Copy the article on the Guernsey Music Service workshops from "Both of the" up to and including "and Camilla’s wedding.", changing "young singers" to "young vocalists".

Source passage Block Start

The Guernsey Music Service is hosting a series of workshops for young people, drawing on the talents of the professional musicians who find themselves in Guernsey as a result of the pandemic.
These musicians perform in top orchestras and opera companies in the UK and internationally; but some, including Mezzo-Soprano Rhiain Taylor, had their humble beginnings at the Music Service.
She and her partner, Matthew Nuttall, a Baritone, came to Guernsey at the end of the summer, after their upcoming work was cancelled for the foreseeable future.
“Live entertainment has ground to a complete halt as a result of the pandemic, and with social distancing restrictions in place many theatres in the UK are unable to open,” she said.
Both of the musicians ordinarily perform opera with the Glyndebourne Chorus, and Mr Nuttall also works with the Théâtre du Châtalet in Paris. While they are missing the industry, they look forward to hosting the first workshops on 22 October, with vocal students of the Music Service and sections of the Guernsey Youth Choir.
“It will be wonderful to work with young singers from the Music Service, and share in the creative process,” said Ms Taylor. “We hope to be able to share our passion for classical music and inspire the singers!”
Pictured: Matthew Nuttall, one of several performers who will be holding workshops with the Guernsey Music Service over the next few months.
Further vocal lessons are planned with another Baritone, Joseph Edwards, who in his youth performed as part of the choir at Prince Charles and Camilla’s wedding.
Most of his work now involves touring Europe, sometimes as part of the internationally renowned choir Tenebrae. While he had a number of options as to where to settle down, he said that "nowhere is quite as special as Guernsey".
“I have been visiting for over ten years, and am very pleased to have settled on the island,” he said. “I look forward to making the most of what Guernsey has to offer. There is a great appreciation for music on this Island and I am very grateful for the warm welcome the music community has given me.”
Mr Edwards appreciated the opportunity islanders have had to enjoy music at a time when many can’t: “There are few places in the world at the moment that can host performances and workshops as Guernsey can, and we are incredibly fortunate to be able put on a workshop series like this to remind us that Guernsey music is still thriving despite the pandemic.”
American viola player Seth Van Embden, who plays with the Chicago Civic Orchestra and has performed in the UK, Italy and China, will also be hosting workshops. He came to Guernsey to be with his partner, and is looking forward to his first in-person interaction with students in seven months.
“It is our good fortune that several experienced and talented musicians have found themselves in Guernsey as a result of the covid pandemic” said Tim Wright, Head of the Guernsey Music Service. “It is well documented that orchestras, opera companies and music venues have had an unprecedented period of uncertainty in the past few months.
“Due to the fortunate position that Guernsey continues to find itself in, we can continue to provide excellent opportunities for our young people at this time. The experience and inspiration these musicians can provide is very valuable, and we are pleased to be able to show our support to the artistic community through these workshops.”
The Guernsey Music Service hopes to continue the workshop series throughout the new year.

Source passage Block End
Available data Block Start

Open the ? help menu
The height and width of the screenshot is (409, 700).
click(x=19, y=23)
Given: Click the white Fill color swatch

Available data Block End
Available data Block Start

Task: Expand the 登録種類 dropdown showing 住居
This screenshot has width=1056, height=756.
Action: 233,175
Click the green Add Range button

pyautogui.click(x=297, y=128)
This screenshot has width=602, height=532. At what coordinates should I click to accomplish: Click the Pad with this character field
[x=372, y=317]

Available data Block End

Exercise result —
Both of the musicians ordinarily perform opera with the Glyndebourne Chorus, and Mr Nuttall also works with the Théâtre du Châtalet in Paris. While they are missing the industry, they look forward to hosting the first workshops on 22 October, with vocal students of the Music Service and sections of the Guernsey Youth Choir.
“It will be wonderful to work with young vocalists from the Music Service, and share in the creative process,” said Ms Taylor. “We hope to be able to share our passion for classical music and inspire the singers!”
Pictured: Matthew Nuttall, one of several performers who will be holding workshops with the Guernsey Music Service over the next few months.
Further vocal lessons are planned with another Baritone, Joseph Edwards, who in his youth performed as part of the choir at Prince Charles and Camilla’s wedding.